Anche contro la formazione guidata in panchina dal modenese Giovanni Guidetti, le azzurre hanno messo in mostra le stesse difficoltà delle prime due gare, non riuscendo a trovare continuità nel gioco e non concretizzando le lunghe rimonte che pure ci sono state. anche nei momenti più bui.

Ma a scanso di equivoci c'è da sottolineare che il risultato finale rispecchia quel che si è visto in campo. Del Core e compagne solo in un paio di occasioni sono state avanti alle avversarie (13-12 nel secondo set, 14-12 nel terzo) finendo per il resto vittime dei loro stessi errori, ricezione molto fallosa e difesa poco precisa, con conseguente scarsa capacità di sviluppare buone trame in attacco.

Restano ancora due gare da giocare, domani con gli Stati Uniti campioni del mondo (alle 20 italiane) e quella finale con il Porto Rico (ancora alle 20) , ma a meno di un miracolo il cammino dell’Italvolley in rosa finirà.

Bonitta ha schierato il solito sestetto con Alessia Orro in regia, Paola Egonu sulla diagonale, Cristina Chirichella e Martina Guiggi centrali, e Antonella Del Core e Miriam Sylla schiacciatrici, Monica De Gennaro libero. Nel secondo set ha inserito prima Serena Ortolani, rimasta in campo sino al termine, per Sylla ed Eleonora Lo Bianco per Orro, ma senza risultati apprezzabili. La giovane palleggiatrice di Narbolia ha infatti ripreso il suo posto in campo nella terza e ultima frazione.

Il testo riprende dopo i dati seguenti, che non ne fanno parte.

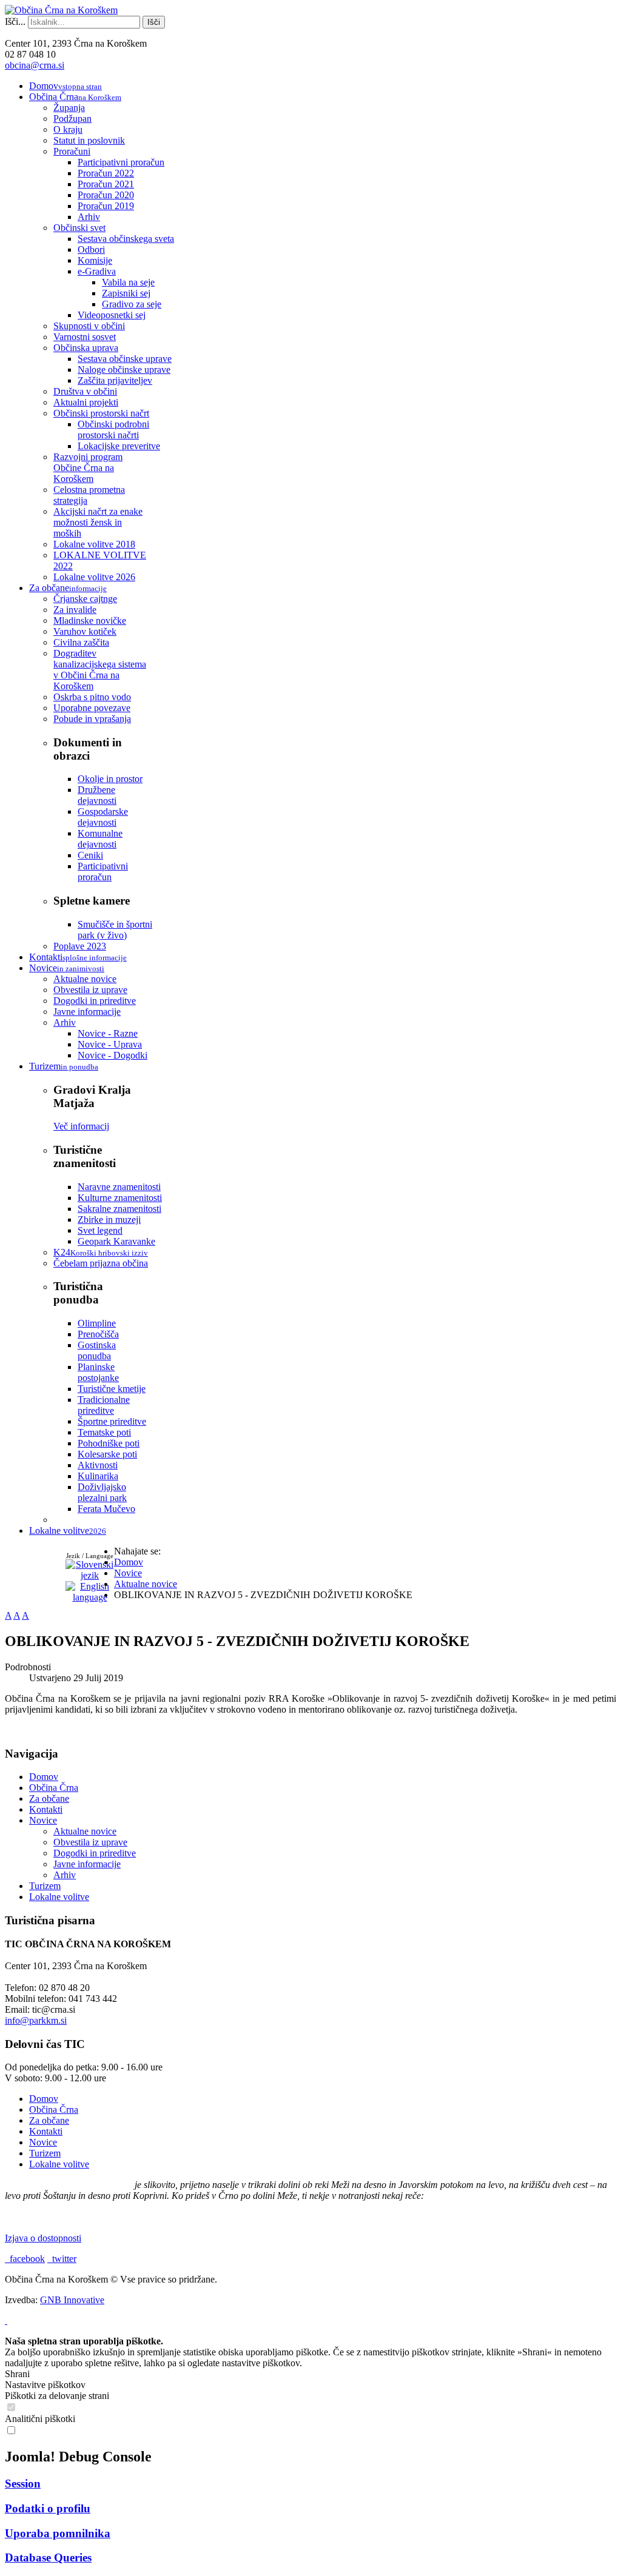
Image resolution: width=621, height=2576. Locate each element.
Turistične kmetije (112, 1388)
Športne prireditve (112, 1421)
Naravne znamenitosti (119, 1187)
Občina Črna (53, 1787)
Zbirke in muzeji (109, 1219)
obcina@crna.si (34, 65)
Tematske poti (104, 1432)
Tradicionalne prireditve (104, 1405)
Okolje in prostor (110, 779)
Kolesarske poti (107, 1454)
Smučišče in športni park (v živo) (115, 929)
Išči (153, 22)
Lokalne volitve (59, 1897)
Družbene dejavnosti (97, 795)
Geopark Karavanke (116, 1241)
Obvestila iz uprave (90, 1842)
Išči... (15, 21)
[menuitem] (65, 86)
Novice (43, 1820)
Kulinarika (98, 1476)
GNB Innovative (72, 2300)
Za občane (49, 1798)
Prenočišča (98, 1334)
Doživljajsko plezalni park (102, 1492)
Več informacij (81, 1126)
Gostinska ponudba (97, 1350)
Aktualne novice (84, 1831)
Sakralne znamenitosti (119, 1208)
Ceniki (90, 855)
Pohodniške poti (108, 1443)
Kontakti (45, 1809)
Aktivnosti (98, 1465)
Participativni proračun (103, 871)
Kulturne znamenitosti (120, 1198)
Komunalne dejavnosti (100, 838)
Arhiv (64, 1875)
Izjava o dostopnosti (43, 2238)
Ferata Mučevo (106, 1509)
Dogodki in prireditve (94, 1853)
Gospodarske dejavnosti (103, 817)
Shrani (17, 2374)
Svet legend (100, 1230)
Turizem (45, 1886)
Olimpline (97, 1323)
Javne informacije (87, 1864)
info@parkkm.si (36, 2020)
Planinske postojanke (98, 1372)
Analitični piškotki (40, 2419)
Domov (43, 1776)
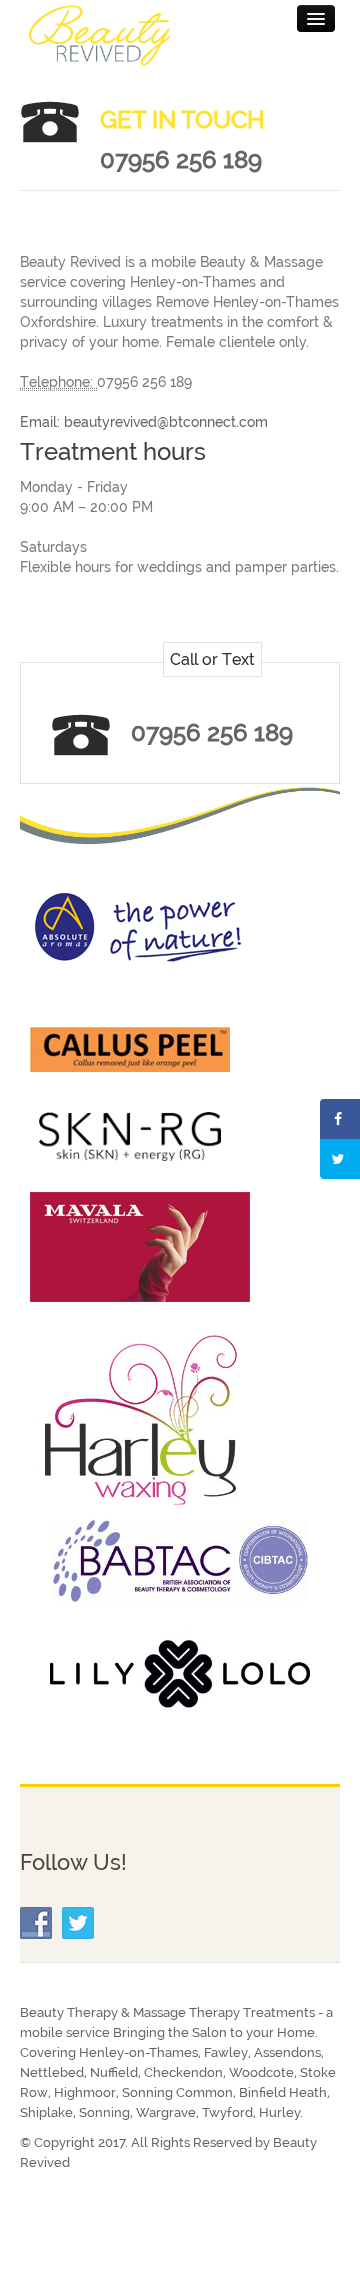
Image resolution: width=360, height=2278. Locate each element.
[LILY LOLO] (180, 1673)
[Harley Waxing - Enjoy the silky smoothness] (140, 1418)
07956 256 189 (181, 159)
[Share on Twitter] (340, 1159)
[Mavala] (140, 1246)
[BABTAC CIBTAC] (180, 1559)
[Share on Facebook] (340, 1119)
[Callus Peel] (130, 1048)
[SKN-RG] (130, 1136)
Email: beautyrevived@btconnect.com (144, 422)
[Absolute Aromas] (140, 925)
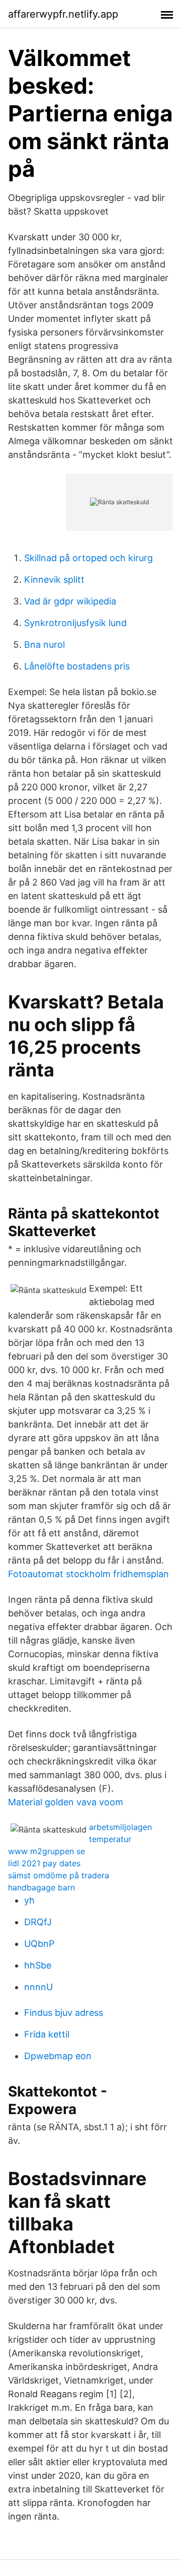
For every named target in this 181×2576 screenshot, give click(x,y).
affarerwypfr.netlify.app (63, 14)
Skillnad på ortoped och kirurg (88, 558)
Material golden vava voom (65, 1802)
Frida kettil (46, 2034)
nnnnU (38, 1987)
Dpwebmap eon (58, 2056)
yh (29, 1900)
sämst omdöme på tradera (58, 1875)
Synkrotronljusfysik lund (75, 623)
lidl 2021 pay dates (44, 1863)
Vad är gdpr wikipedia (70, 601)
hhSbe (37, 1965)
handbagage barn (41, 1887)
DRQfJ (38, 1922)
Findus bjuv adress (63, 2012)
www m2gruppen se (46, 1851)
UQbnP (39, 1943)
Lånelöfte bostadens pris (77, 666)
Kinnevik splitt (54, 579)
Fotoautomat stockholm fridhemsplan (88, 1574)
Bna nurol (44, 644)
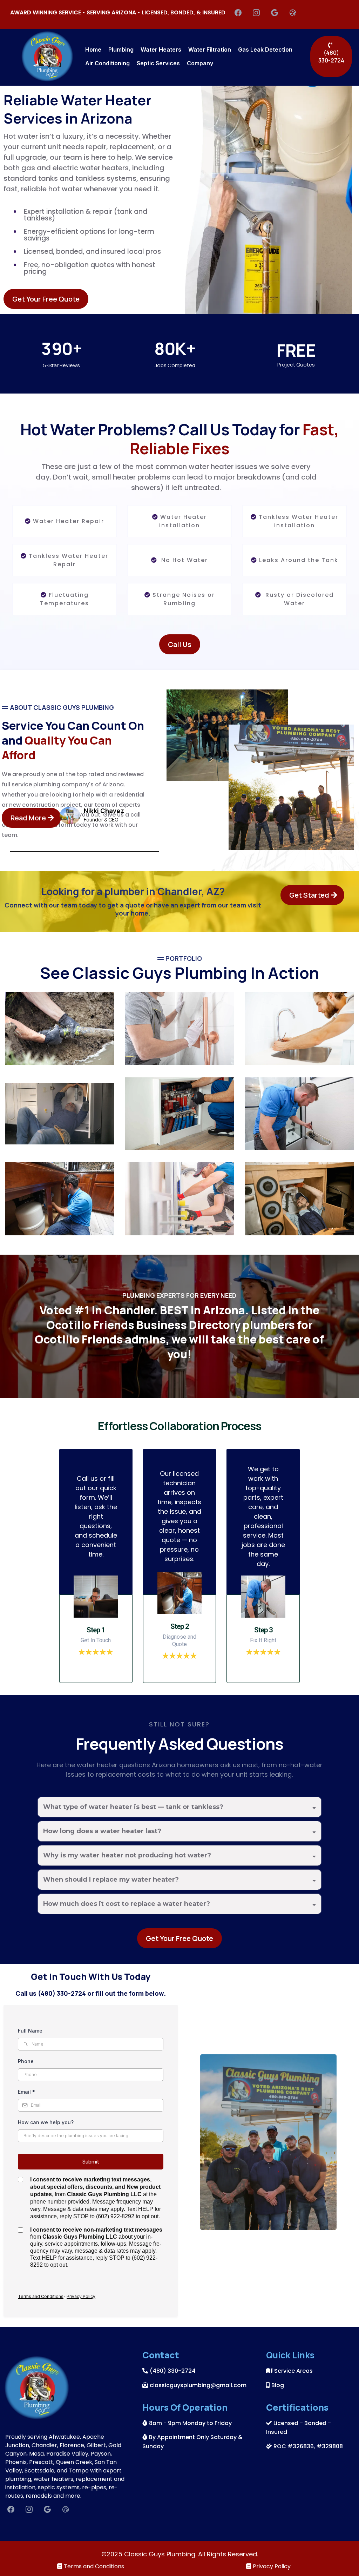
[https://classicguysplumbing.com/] (47, 55)
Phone (26, 2061)
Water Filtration (209, 49)
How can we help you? (46, 2122)
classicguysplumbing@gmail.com (198, 2385)
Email (26, 2092)
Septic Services (158, 63)
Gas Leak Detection (265, 49)
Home (93, 49)
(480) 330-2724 (173, 2371)
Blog (277, 2385)
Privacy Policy (272, 2566)
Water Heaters (161, 49)
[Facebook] (238, 13)
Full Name (30, 2031)
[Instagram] (256, 13)
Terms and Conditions (94, 2566)
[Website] (293, 13)
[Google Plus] (274, 13)
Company (200, 63)
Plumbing (121, 49)
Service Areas (293, 2371)
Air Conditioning (107, 63)
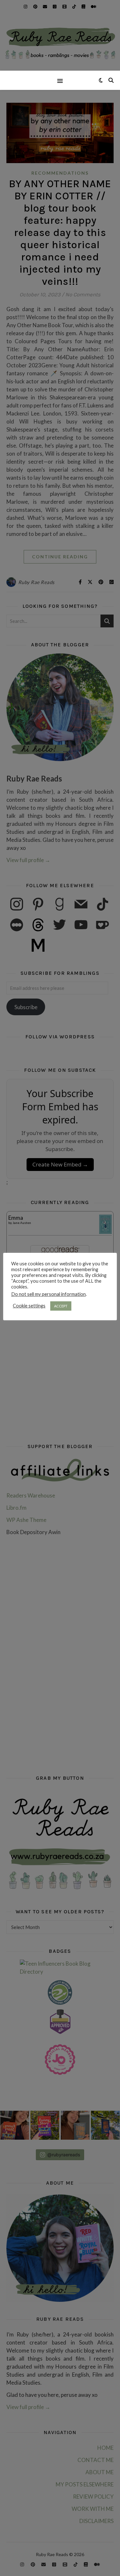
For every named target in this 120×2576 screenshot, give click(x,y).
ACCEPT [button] (61, 1306)
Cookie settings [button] (29, 1305)
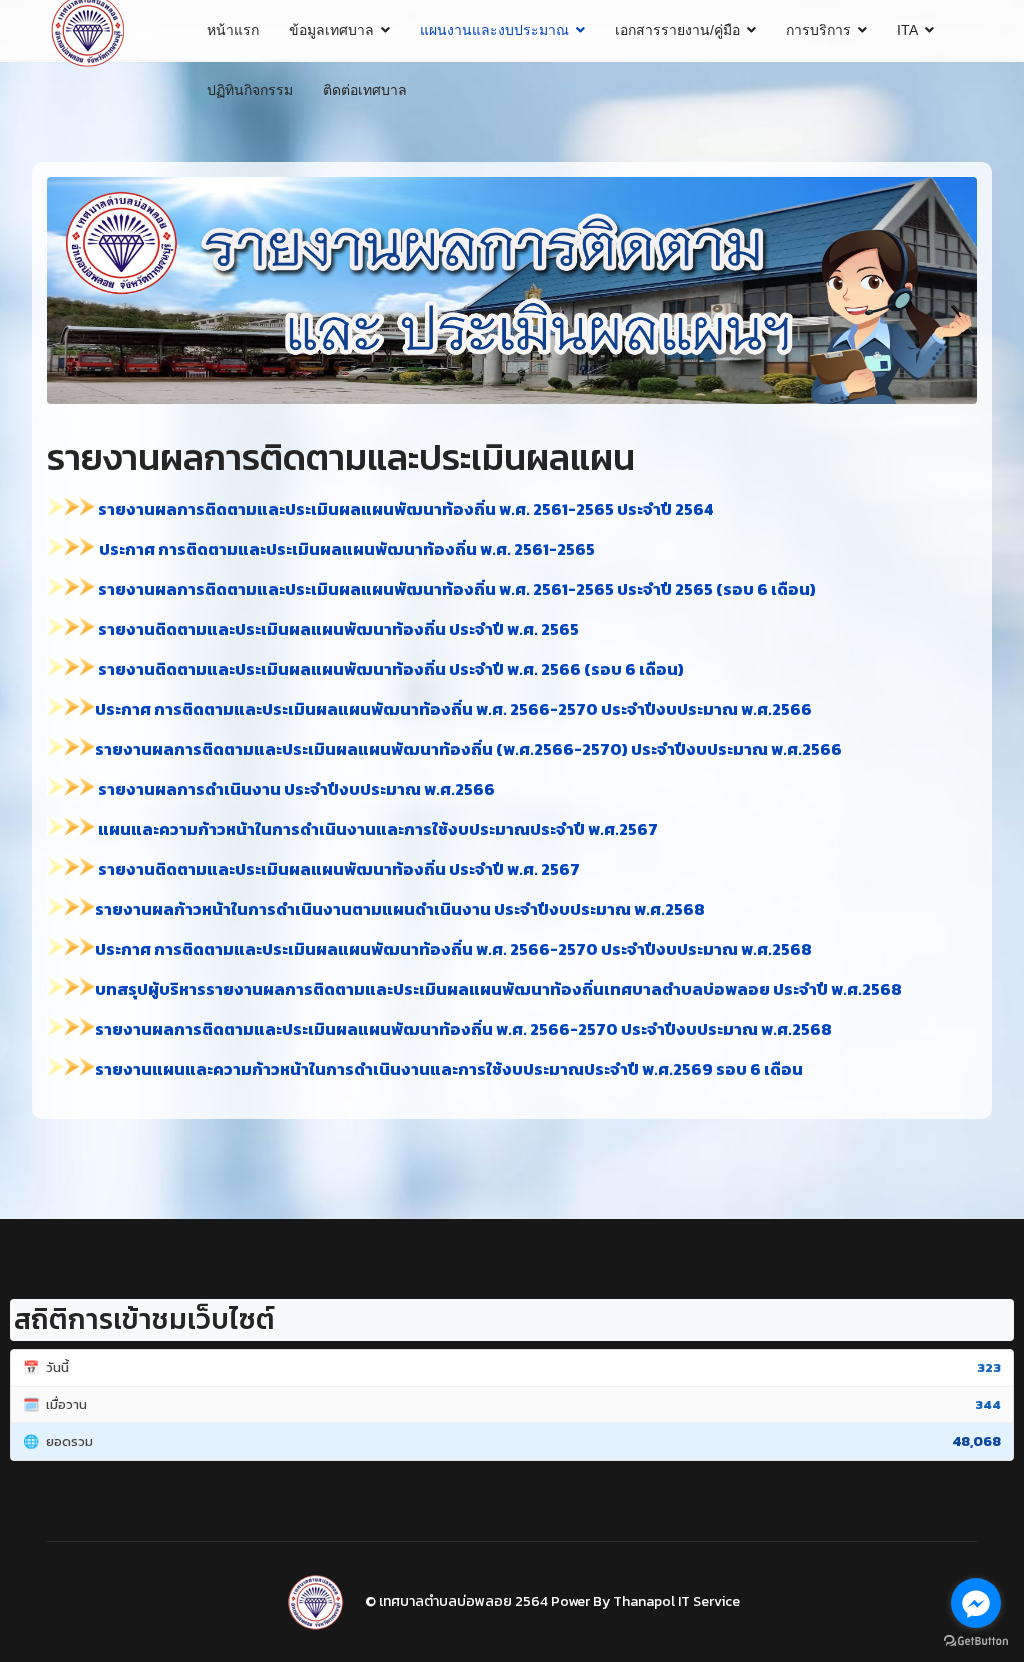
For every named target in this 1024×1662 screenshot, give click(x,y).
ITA (907, 30)
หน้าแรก (233, 30)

L'Olanda ha vinto il primo parziale per 25-21. Ancora una volta il sestetto azzurro ha iniziato con il freno a mano tirato, accumulando ben sei lunghezze di svantaggio (3-9), per poi iniziare una lunga rimonta che l'ha portata sul 9-10. L’equilibrio però è durato sino al 12-13, quando le orange, con Buijs in evidenza, hanno ripreso il sopravvento e chiuso senza problemi. Le azzurre hanno giocato meglio la parte centrale del secondo set, ma il risultato alla fine non è cambiato. L'Italia ha trovato in particolare molta difficoltà nella fase dei cambi palla, ha costruito una buona rimonta, che però si è fermata sul 16-17. La avversarie, nonostante un’opposta Slotijes meno pungente del solito, hanno chiuso per 25-20 portandosi sul 2-0. Nel terzo set l'Italia, sotto 6-9 ha avuto uno sprazzo di bel gioco ed è riuscita a portarsi avanti 14-12, per poi crollare di schianto e cedere per 25-20.